* _WHAT YOU NEED TO DO_: Reproduce the following data verbatim, line for line.

===== DATA SUPPLIED

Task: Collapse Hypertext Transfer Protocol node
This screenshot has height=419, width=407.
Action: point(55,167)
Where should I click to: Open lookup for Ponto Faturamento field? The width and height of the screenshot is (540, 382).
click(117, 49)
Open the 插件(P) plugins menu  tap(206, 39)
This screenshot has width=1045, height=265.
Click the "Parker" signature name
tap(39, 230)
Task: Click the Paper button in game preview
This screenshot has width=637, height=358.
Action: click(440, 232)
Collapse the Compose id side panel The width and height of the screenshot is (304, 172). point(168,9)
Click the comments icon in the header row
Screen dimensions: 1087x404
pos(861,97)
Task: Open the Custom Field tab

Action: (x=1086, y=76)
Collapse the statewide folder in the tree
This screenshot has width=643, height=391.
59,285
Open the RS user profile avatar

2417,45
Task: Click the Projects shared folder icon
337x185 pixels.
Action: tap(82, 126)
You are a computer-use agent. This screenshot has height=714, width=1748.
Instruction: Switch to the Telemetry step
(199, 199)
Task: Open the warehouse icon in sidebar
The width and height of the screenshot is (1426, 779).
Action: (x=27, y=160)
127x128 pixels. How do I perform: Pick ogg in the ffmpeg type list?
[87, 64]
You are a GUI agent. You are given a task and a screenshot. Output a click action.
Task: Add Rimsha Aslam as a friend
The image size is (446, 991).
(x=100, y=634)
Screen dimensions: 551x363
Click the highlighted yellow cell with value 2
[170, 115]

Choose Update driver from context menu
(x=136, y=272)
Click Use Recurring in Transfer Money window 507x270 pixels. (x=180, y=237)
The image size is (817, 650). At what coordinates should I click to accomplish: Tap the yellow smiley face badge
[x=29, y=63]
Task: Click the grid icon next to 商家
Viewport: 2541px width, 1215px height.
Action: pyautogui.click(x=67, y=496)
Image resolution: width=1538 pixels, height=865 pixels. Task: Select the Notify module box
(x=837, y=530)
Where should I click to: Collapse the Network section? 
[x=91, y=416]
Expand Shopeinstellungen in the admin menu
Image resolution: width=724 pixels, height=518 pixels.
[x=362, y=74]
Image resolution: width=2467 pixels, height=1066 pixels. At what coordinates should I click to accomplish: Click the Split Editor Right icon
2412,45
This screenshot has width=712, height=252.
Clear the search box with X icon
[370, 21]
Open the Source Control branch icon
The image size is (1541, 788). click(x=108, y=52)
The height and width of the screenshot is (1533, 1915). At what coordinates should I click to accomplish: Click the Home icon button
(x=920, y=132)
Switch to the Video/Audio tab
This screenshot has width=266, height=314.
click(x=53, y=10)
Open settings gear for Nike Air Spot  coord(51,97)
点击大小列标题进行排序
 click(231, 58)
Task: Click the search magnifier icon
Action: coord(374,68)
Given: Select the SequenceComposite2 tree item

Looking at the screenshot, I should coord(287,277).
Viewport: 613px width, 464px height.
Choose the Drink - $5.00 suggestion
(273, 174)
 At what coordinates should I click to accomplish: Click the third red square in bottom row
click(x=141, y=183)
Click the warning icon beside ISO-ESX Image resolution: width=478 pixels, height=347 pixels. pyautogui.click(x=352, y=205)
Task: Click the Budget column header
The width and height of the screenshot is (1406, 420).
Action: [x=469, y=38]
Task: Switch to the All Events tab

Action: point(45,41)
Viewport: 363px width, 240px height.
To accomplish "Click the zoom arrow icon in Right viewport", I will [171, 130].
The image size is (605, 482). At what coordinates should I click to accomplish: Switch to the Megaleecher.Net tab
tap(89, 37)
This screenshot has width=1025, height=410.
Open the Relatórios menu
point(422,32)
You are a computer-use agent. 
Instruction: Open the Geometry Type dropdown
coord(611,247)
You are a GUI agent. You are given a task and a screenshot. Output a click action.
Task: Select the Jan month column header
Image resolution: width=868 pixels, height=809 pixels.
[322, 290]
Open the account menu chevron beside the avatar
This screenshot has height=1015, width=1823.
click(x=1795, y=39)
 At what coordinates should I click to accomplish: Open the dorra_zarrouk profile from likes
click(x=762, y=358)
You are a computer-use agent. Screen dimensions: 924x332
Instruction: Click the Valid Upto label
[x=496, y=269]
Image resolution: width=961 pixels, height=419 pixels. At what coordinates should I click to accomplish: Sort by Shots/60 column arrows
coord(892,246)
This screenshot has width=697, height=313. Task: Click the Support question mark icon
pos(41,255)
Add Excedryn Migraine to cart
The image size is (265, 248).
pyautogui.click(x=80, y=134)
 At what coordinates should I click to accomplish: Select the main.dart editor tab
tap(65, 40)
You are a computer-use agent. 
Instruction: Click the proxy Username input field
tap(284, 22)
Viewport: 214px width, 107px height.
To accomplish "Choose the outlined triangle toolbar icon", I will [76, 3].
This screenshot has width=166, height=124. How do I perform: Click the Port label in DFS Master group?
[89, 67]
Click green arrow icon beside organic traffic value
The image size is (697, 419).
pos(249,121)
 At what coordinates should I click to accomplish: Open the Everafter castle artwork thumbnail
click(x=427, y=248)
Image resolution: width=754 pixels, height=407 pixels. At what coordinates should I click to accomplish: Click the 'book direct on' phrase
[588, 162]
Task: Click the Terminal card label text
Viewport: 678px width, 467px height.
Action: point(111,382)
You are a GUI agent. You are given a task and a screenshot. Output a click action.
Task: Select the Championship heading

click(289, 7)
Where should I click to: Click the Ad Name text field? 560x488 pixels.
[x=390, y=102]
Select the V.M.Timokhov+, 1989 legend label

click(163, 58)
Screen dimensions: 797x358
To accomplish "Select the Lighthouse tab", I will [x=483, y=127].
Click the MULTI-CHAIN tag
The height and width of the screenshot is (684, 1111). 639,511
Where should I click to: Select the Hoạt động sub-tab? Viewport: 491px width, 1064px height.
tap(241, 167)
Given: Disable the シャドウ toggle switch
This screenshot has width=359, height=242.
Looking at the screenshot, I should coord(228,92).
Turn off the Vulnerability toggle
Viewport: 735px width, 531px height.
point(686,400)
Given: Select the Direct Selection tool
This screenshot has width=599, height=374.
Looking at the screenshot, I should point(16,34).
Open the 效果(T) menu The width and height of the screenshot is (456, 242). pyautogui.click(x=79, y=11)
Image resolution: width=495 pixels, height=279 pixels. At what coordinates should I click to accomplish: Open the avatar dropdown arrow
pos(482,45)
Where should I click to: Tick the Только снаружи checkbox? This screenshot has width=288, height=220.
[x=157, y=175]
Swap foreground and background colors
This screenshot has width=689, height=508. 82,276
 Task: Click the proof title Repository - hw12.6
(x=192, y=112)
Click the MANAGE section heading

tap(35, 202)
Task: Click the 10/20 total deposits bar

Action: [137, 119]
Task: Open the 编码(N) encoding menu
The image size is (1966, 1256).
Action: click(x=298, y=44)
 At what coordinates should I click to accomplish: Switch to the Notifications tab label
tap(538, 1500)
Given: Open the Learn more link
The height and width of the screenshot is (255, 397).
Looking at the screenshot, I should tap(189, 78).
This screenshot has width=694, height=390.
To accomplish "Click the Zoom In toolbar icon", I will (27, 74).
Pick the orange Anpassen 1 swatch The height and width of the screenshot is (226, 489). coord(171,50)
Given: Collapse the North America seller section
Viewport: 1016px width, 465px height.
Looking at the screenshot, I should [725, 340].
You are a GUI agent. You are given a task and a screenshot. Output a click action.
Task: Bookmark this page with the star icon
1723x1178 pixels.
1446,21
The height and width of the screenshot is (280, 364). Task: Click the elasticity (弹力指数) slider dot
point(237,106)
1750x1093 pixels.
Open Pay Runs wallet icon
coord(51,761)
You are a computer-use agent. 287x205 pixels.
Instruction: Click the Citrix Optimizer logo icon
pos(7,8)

==========

* _EXERCISE OUTPUT_:
Task: Collapse Hypertext Transfer Protocol node
This screenshot has height=419, width=407.
Action: point(55,167)
Where should I click to: Open lookup for Ponto Faturamento field? The width and height of the screenshot is (540, 382).
click(117, 49)
Open the 插件(P) plugins menu  tap(206, 39)
This screenshot has width=1045, height=265.
Click the "Parker" signature name
tap(39, 230)
Task: Click the Paper button in game preview
This screenshot has width=637, height=358.
Action: click(440, 232)
Collapse the Compose id side panel The width and height of the screenshot is (304, 172). point(168,9)
Click the comments icon in the header row
Screen dimensions: 1087x404
pos(861,97)
Task: Open the Custom Field tab

Action: (x=1086, y=76)
Collapse the statewide folder in the tree
This screenshot has width=643, height=391.
59,285
Open the RS user profile avatar

2417,45
Task: Click the Projects shared folder icon
337x185 pixels.
Action: tap(82, 126)
You are a computer-use agent. This screenshot has height=714, width=1748.
Instruction: Switch to the Telemetry step
(199, 199)
Task: Open the warehouse icon in sidebar
The width and height of the screenshot is (1426, 779).
Action: (x=27, y=160)
127x128 pixels. How do I perform: Pick ogg in the ffmpeg type list?
[87, 64]
You are a GUI agent. You are given a task and a screenshot. Output a click action.
Task: Add Rimsha Aslam as a friend
The image size is (446, 991).
(x=100, y=634)
Screen dimensions: 551x363
Click the highlighted yellow cell with value 2
[170, 115]

Choose Update driver from context menu
(x=136, y=272)
Click Use Recurring in Transfer Money window 507x270 pixels. (x=180, y=237)
The image size is (817, 650). At what coordinates should I click to accomplish: Tap the yellow smiley face badge
[x=29, y=63]
Task: Click the grid icon next to 商家
Viewport: 2541px width, 1215px height.
Action: pyautogui.click(x=67, y=496)
Image resolution: width=1538 pixels, height=865 pixels. Task: Select the Notify module box
(x=837, y=530)
Where should I click to: Collapse the Network section? 
[x=91, y=416]
Expand Shopeinstellungen in the admin menu
Image resolution: width=724 pixels, height=518 pixels.
[x=362, y=74]
Image resolution: width=2467 pixels, height=1066 pixels. At what coordinates should I click to accomplish: Click the Split Editor Right icon
2412,45
This screenshot has width=712, height=252.
Clear the search box with X icon
[370, 21]
Open the Source Control branch icon
The image size is (1541, 788). click(x=108, y=52)
The height and width of the screenshot is (1533, 1915). At what coordinates should I click to accomplish: Click the Home icon button
(x=920, y=132)
Switch to the Video/Audio tab
This screenshot has width=266, height=314.
click(x=53, y=10)
Open settings gear for Nike Air Spot  coord(51,97)
点击大小列标题进行排序
 click(231, 58)
Task: Click the search magnifier icon
Action: coord(374,68)
Given: Select the SequenceComposite2 tree item

Looking at the screenshot, I should coord(287,277).
Viewport: 613px width, 464px height.
Choose the Drink - $5.00 suggestion
(273, 174)
 At what coordinates should I click to accomplish: Click the third red square in bottom row
click(x=141, y=183)
Click the warning icon beside ISO-ESX Image resolution: width=478 pixels, height=347 pixels. pyautogui.click(x=352, y=205)
Task: Click the Budget column header
The width and height of the screenshot is (1406, 420).
Action: [x=469, y=38]
Task: Switch to the All Events tab

Action: point(45,41)
Viewport: 363px width, 240px height.
To accomplish "Click the zoom arrow icon in Right viewport", I will [171, 130].
The image size is (605, 482). At what coordinates should I click to accomplish: Switch to the Megaleecher.Net tab
tap(89, 37)
This screenshot has width=1025, height=410.
Open the Relatórios menu
point(422,32)
You are a computer-use agent. 
Instruction: Open the Geometry Type dropdown
coord(611,247)
You are a GUI agent. You are given a task and a screenshot. Output a click action.
Task: Select the Jan month column header
Image resolution: width=868 pixels, height=809 pixels.
[322, 290]
Open the account menu chevron beside the avatar
This screenshot has height=1015, width=1823.
click(x=1795, y=39)
 At what coordinates should I click to accomplish: Open the dorra_zarrouk profile from likes
click(x=762, y=358)
You are a computer-use agent. Screen dimensions: 924x332
Instruction: Click the Valid Upto label
[x=496, y=269]
Image resolution: width=961 pixels, height=419 pixels. At what coordinates should I click to accomplish: Sort by Shots/60 column arrows
coord(892,246)
This screenshot has width=697, height=313. Task: Click the Support question mark icon
pos(41,255)
Add Excedryn Migraine to cart
The image size is (265, 248).
pyautogui.click(x=80, y=134)
 At what coordinates should I click to accomplish: Select the main.dart editor tab
tap(65, 40)
You are a computer-use agent. 
Instruction: Click the proxy Username input field
tap(284, 22)
Viewport: 214px width, 107px height.
To accomplish "Choose the outlined triangle toolbar icon", I will [76, 3].
This screenshot has width=166, height=124. How do I perform: Click the Port label in DFS Master group?
[89, 67]
Click green arrow icon beside organic traffic value
The image size is (697, 419).
pos(249,121)
 At what coordinates should I click to accomplish: Open the Everafter castle artwork thumbnail
click(x=427, y=248)
Image resolution: width=754 pixels, height=407 pixels. At what coordinates should I click to accomplish: Click the 'book direct on' phrase
[588, 162]
Task: Click the Terminal card label text
Viewport: 678px width, 467px height.
Action: point(111,382)
You are a GUI agent. You are given a task and a screenshot. Output a click action.
Task: Select the Championship heading

click(289, 7)
Where should I click to: Click the Ad Name text field? 560x488 pixels.
[x=390, y=102]
Select the V.M.Timokhov+, 1989 legend label

click(163, 58)
Screen dimensions: 797x358
To accomplish "Select the Lighthouse tab", I will [x=483, y=127].
Click the MULTI-CHAIN tag
The height and width of the screenshot is (684, 1111). 639,511
Where should I click to: Select the Hoạt động sub-tab? Viewport: 491px width, 1064px height.
tap(241, 167)
Given: Disable the シャドウ toggle switch
This screenshot has width=359, height=242.
Looking at the screenshot, I should coord(228,92).
Turn off the Vulnerability toggle
Viewport: 735px width, 531px height.
point(686,400)
Given: Select the Direct Selection tool
This screenshot has width=599, height=374.
Looking at the screenshot, I should point(16,34).
Open the 效果(T) menu The width and height of the screenshot is (456, 242). pyautogui.click(x=79, y=11)
Image resolution: width=495 pixels, height=279 pixels. At what coordinates should I click to accomplish: Open the avatar dropdown arrow
pos(482,45)
Where should I click to: Tick the Только снаружи checkbox? This screenshot has width=288, height=220.
[x=157, y=175]
Swap foreground and background colors
This screenshot has width=689, height=508. 82,276
 Task: Click the proof title Repository - hw12.6
(x=192, y=112)
Click the MANAGE section heading

tap(35, 202)
Task: Click the 10/20 total deposits bar

Action: [137, 119]
Task: Open the 编码(N) encoding menu
The image size is (1966, 1256).
Action: click(x=298, y=44)
 At what coordinates should I click to accomplish: Switch to the Notifications tab label
tap(538, 1500)
Given: Open the Learn more link
The height and width of the screenshot is (255, 397).
Looking at the screenshot, I should tap(189, 78).
This screenshot has width=694, height=390.
To accomplish "Click the Zoom In toolbar icon", I will (27, 74).
Pick the orange Anpassen 1 swatch The height and width of the screenshot is (226, 489). coord(171,50)
Given: Collapse the North America seller section
Viewport: 1016px width, 465px height.
Looking at the screenshot, I should [725, 340].
You are a GUI agent. You are given a task and a screenshot. Output a click action.
Task: Bookmark this page with the star icon
1723x1178 pixels.
1446,21
The height and width of the screenshot is (280, 364). Task: Click the elasticity (弹力指数) slider dot
point(237,106)
1750x1093 pixels.
Open Pay Runs wallet icon
coord(51,761)
You are a computer-use agent. 287x205 pixels.
Instruction: Click the Citrix Optimizer logo icon
pos(7,8)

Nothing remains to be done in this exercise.